◆ Exercise ◆
Check each line of the material below, and copy it if it holds the string "image".

◆ Data to process ◆
━━━━━━━━
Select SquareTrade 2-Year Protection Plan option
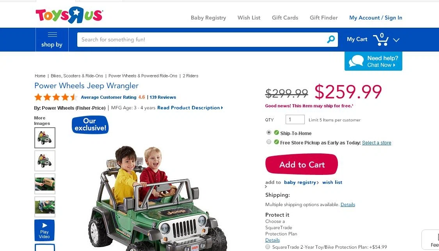Screen dimensions: 439x251 coord(268,247)
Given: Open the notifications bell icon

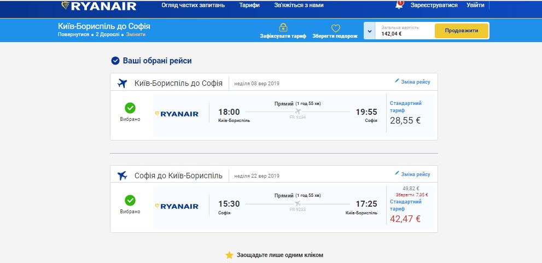Looking at the screenshot, I should (x=399, y=5).
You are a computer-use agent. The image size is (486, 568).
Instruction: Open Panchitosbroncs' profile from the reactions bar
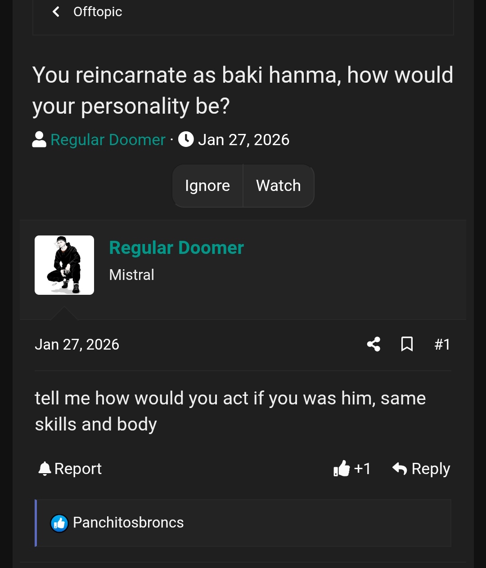[x=128, y=523]
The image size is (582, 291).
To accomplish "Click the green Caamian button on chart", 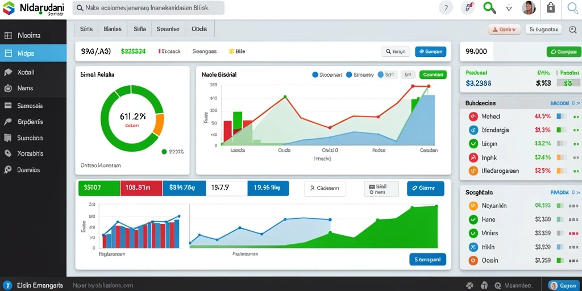I will pyautogui.click(x=433, y=74).

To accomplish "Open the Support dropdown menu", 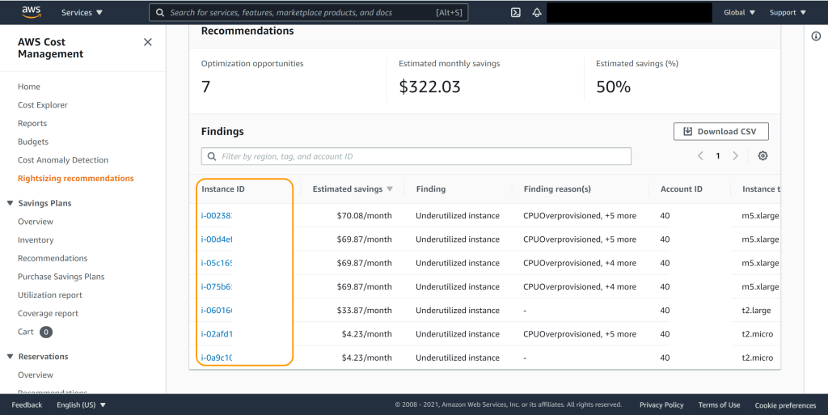I will [788, 13].
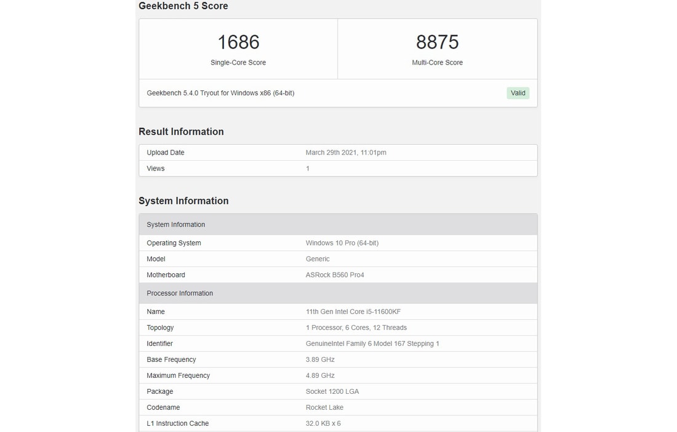Click the Result Information heading
The width and height of the screenshot is (677, 432).
[181, 132]
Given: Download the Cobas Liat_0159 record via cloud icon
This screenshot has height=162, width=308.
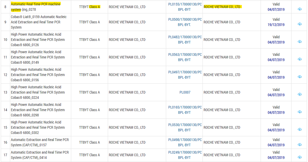Looking at the screenshot, I should pos(300,24).
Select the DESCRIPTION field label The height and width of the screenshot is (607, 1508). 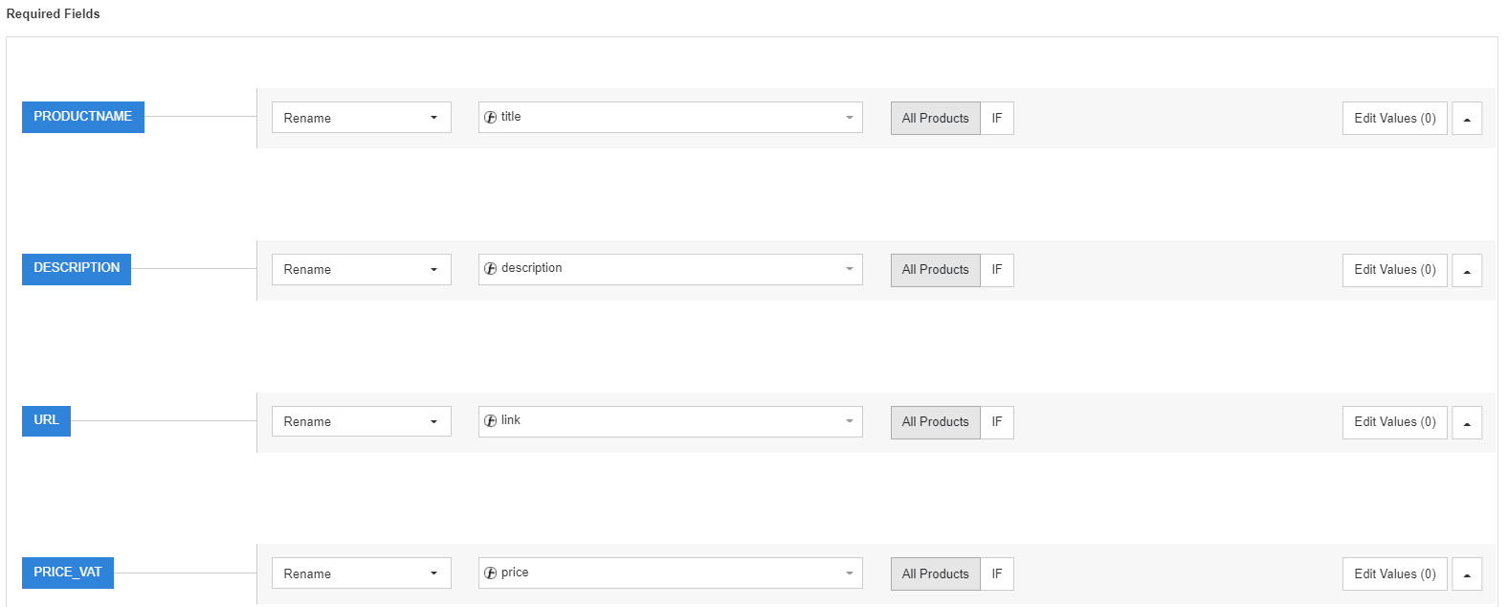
━━━━━━━━
◆ Exercise solution ◆
You are a computer-use agent. The image size is (486, 568).
The image size is (582, 291).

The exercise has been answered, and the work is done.